By Steve McCann
Let’s take a moment and be honest with ourselves and each other. How do you feel about returning to normal? Of course, there’s many things we’re all looking forward to, like hugging friends and family after months of no contact.
We’re talking about coming to a full stop after 16 months of restrictions. Dining and shopping indoors. Being in close proximity to others without a mask. Being in close proximity to others even if they’re not fully vaccinated. Not to mention the threat of the highly contagious Delta variant.
If scenarios like that make you anxious, you’re not the only one. Samantha Yammine, aka Science Sammy on social media, shares her anxious visit to a coffee shop. She called up a friend to help distract her from the stress of being inside ordering a coffee next to strangers.
It’s completely understandable. 16 months of isolation and distancing will do that to even the most social butterfly. Let’s break down the science behind post-pandemic anxiety, and what we can do to calm our nerves.

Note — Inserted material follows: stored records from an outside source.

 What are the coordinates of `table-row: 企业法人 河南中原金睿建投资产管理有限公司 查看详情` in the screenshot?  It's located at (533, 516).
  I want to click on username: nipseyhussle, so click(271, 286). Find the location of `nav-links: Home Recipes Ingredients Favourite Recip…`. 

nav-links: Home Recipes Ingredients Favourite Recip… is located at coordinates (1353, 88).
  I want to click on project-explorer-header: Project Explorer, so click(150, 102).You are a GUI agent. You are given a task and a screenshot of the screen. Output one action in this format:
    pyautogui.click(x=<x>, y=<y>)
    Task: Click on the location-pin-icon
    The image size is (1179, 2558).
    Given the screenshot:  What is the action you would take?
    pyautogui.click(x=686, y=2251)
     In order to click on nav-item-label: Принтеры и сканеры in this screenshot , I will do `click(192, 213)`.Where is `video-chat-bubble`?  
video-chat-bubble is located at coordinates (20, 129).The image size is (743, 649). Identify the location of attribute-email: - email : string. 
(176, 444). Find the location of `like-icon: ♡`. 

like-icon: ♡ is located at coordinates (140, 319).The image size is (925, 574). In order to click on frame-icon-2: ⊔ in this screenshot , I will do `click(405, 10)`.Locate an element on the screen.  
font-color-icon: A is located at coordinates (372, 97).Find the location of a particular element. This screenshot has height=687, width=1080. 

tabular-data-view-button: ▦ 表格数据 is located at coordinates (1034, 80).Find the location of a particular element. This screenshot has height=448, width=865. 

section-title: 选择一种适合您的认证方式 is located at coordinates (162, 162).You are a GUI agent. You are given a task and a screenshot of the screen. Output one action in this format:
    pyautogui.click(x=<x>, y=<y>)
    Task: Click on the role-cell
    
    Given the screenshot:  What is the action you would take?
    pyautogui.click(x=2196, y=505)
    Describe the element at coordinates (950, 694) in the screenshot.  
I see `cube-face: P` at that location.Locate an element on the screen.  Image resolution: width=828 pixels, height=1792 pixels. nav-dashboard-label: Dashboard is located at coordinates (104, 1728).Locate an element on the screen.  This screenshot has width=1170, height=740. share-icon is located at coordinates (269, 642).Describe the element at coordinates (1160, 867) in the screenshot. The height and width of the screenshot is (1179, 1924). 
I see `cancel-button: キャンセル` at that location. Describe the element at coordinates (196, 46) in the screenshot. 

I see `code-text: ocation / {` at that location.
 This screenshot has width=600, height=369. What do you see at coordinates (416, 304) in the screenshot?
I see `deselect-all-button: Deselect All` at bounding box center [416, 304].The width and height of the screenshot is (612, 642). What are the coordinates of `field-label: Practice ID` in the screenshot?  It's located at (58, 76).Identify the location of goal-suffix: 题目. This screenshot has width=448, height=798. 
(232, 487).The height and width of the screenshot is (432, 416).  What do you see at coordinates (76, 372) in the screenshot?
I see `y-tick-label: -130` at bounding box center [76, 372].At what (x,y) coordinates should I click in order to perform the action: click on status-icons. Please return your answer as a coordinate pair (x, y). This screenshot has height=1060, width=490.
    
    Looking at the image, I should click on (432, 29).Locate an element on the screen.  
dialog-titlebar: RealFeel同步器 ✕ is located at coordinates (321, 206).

Claire Champigny, a York University PhD candidate in developmental psychology says we’ve spent more than a year associating physical distancing and mask wearing to safety. It’s no wonder parting with these measures triggers a feeling of unease.
In fact, a recent survey in the U.S. found that half of all adults are feeling anxious about taking off the mask and getting close to strangers. Similar results were found in other surveys around the continent.
Luckily, there’s a silver lining in all this data. Our anxiety is not here to stay. Our brain has a muscle memory. We’ve trained ourselves to follow restrictions and guidelines, and we can train ourselves to get back to normal, too. Think of it like walking across a field. If you take the same path every day that grass will stop growing, but if you take a different route, eventually that grass will grow back.
Another silver lining is how much mental health has come to the forefront. The pandemic has been tough on everyone, especially those who fell ill or lost a loved one to Covid-19. Prioritizing mental health is a practice we need to continue long after the masks come off. If you’re feeling anxious, you’re not alone. Talk to your friends, start the conversation with family members. Going back to normal will take time, and it’s a journey we can all take together, at whatever pace you’re comfortable with.